(What to produce) The count of lines below that include the string "with" is the whole answer; write it alone.

═══

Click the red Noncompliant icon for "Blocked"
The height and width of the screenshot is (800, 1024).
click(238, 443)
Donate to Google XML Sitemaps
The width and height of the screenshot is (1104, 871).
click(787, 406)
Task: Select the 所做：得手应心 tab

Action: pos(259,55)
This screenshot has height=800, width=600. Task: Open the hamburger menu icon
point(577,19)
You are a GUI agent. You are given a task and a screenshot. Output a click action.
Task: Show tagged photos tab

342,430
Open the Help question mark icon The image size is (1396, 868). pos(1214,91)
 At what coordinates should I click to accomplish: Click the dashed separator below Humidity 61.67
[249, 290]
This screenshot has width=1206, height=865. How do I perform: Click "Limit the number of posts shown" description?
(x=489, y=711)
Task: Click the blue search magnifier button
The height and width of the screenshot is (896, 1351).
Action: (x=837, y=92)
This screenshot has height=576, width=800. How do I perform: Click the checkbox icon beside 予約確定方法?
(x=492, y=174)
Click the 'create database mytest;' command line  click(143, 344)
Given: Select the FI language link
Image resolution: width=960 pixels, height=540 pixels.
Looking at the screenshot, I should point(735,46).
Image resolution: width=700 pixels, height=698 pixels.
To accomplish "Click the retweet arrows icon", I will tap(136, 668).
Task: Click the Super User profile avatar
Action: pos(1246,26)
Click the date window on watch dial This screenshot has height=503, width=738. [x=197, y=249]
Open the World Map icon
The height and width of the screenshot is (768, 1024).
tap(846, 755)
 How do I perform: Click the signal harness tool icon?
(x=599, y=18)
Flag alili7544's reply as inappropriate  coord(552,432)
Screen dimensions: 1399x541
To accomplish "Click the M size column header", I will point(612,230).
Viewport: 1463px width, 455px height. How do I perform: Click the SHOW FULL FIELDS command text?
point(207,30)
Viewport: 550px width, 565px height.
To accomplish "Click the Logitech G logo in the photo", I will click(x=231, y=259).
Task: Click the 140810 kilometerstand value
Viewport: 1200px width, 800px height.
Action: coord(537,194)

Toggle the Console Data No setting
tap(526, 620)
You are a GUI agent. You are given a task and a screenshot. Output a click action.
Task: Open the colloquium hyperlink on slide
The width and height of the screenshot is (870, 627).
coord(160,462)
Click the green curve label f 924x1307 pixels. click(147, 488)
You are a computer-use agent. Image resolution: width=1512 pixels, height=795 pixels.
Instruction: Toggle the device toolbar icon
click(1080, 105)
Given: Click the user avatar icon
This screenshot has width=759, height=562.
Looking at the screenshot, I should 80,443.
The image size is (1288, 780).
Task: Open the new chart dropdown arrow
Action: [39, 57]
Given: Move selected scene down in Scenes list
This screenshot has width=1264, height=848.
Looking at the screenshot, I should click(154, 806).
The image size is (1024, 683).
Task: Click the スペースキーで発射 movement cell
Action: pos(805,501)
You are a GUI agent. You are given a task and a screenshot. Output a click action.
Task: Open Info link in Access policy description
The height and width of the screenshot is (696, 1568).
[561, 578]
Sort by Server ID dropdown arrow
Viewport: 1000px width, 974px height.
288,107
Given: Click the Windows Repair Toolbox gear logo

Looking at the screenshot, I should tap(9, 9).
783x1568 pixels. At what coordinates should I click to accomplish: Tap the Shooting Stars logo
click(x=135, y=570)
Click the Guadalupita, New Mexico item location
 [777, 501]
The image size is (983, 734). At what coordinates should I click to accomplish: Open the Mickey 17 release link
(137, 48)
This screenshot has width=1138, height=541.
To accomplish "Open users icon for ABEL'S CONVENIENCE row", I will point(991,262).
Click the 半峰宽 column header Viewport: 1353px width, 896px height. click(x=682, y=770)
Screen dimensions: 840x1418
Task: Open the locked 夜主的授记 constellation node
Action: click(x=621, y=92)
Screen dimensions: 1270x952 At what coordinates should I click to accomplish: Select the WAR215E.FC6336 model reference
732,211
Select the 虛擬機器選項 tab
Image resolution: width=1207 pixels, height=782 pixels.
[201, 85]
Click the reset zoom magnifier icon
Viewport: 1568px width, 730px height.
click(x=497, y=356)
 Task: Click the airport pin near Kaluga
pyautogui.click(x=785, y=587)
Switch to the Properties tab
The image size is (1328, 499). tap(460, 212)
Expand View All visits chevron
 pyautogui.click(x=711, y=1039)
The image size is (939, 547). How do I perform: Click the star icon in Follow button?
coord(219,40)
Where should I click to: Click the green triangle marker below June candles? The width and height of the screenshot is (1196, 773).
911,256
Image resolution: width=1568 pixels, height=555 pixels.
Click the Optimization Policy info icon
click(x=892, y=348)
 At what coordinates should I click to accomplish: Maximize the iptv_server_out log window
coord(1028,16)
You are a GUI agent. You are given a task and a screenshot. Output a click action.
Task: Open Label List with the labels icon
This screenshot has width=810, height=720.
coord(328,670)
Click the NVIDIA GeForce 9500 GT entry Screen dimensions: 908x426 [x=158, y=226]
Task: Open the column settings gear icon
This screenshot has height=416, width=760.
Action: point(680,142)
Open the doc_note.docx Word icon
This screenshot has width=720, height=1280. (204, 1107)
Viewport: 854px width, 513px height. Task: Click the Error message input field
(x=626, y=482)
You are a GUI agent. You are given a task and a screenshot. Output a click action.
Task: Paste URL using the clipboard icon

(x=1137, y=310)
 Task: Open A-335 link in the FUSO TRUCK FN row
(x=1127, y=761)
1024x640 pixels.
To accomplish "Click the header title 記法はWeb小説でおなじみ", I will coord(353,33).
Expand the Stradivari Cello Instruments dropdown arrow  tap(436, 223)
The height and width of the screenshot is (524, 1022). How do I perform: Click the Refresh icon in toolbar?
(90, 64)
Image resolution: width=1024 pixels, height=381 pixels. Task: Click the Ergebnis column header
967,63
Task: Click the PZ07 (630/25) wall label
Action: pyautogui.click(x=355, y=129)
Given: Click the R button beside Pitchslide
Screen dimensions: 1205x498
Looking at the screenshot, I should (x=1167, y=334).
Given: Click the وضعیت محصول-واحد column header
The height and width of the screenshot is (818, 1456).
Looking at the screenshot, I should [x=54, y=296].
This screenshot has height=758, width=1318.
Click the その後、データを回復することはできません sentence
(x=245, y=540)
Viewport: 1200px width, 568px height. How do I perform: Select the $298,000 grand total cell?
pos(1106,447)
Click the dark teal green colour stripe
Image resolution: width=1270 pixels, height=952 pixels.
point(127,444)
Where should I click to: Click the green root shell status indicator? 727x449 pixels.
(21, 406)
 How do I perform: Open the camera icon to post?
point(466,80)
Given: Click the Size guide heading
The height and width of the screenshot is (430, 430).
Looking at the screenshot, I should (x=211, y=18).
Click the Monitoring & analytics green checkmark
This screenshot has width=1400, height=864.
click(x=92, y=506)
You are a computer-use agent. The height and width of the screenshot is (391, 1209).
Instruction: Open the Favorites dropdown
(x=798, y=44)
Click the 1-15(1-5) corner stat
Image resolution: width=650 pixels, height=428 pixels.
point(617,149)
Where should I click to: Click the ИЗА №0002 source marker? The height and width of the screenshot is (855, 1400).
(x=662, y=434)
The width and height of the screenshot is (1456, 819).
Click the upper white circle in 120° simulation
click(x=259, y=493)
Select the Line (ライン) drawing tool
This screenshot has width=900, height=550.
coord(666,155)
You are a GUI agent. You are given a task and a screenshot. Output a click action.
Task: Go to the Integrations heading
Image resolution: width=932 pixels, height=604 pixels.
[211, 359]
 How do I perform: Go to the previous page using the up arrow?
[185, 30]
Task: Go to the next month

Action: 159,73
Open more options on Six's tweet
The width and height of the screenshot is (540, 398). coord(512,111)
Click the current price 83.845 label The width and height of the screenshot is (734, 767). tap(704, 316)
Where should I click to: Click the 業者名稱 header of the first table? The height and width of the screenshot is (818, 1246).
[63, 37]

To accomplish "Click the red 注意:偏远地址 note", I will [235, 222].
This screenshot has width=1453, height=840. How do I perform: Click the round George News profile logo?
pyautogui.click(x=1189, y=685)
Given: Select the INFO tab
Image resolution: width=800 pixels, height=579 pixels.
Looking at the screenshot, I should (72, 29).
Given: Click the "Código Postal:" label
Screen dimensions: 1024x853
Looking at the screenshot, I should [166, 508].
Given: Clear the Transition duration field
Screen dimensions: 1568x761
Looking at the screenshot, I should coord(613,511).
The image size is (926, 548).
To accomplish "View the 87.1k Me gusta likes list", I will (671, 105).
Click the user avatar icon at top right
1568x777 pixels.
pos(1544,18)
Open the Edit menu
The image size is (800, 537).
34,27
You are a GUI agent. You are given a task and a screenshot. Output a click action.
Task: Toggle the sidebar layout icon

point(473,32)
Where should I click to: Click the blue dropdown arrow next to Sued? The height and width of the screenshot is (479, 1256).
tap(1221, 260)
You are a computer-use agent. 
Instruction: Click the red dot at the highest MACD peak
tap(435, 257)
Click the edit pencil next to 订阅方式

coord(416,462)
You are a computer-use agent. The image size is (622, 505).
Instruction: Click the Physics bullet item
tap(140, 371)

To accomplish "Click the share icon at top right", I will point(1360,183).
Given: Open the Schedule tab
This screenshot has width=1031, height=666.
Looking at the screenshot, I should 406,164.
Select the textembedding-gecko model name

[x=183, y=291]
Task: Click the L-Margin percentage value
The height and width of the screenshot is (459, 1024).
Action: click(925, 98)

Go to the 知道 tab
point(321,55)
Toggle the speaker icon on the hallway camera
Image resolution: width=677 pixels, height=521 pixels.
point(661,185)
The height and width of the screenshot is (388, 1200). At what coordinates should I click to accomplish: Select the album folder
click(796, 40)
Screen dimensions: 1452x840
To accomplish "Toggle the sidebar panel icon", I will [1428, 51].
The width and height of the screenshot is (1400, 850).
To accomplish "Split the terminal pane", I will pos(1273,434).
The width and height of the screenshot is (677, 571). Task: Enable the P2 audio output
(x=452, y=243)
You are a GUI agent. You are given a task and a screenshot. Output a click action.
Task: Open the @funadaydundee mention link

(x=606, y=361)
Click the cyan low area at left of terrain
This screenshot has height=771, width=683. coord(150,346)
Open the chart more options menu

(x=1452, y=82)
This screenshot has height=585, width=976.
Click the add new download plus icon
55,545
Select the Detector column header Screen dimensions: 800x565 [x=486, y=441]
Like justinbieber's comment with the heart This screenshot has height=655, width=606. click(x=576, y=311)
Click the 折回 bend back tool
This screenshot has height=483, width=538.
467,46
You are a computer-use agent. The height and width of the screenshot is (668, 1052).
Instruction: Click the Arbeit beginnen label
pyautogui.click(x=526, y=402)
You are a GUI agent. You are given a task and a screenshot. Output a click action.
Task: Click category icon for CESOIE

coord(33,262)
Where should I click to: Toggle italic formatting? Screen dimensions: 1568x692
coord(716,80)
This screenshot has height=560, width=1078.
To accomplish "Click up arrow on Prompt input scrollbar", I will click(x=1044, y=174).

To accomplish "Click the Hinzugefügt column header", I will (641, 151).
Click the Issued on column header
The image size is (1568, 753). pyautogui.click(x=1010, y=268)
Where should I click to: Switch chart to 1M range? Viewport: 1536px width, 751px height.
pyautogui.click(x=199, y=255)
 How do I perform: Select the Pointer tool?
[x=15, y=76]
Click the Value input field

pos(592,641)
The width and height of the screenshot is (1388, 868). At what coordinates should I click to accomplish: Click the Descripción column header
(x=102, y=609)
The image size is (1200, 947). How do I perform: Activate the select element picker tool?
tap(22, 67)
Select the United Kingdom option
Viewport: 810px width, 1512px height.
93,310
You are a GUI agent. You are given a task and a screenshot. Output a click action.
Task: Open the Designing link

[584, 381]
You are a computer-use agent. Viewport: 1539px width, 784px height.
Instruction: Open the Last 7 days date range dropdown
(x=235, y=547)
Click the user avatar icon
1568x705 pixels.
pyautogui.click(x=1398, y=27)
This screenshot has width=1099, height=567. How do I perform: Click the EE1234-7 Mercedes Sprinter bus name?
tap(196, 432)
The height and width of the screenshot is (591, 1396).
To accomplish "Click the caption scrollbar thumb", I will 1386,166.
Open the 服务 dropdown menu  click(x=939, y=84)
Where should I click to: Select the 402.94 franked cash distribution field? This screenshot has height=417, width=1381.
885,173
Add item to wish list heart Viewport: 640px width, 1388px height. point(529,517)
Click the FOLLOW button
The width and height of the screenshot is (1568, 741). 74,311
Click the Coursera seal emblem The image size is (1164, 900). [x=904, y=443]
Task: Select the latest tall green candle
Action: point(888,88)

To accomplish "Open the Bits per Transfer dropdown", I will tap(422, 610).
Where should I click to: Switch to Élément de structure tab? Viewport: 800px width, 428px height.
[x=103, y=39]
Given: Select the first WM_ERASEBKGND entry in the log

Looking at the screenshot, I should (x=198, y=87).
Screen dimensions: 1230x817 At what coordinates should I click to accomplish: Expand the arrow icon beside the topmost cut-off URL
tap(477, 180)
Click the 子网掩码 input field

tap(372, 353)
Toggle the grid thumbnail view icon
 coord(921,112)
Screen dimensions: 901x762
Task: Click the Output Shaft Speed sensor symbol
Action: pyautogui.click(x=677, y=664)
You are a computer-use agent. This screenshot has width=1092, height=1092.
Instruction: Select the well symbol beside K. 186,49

═══

(The completed task) 2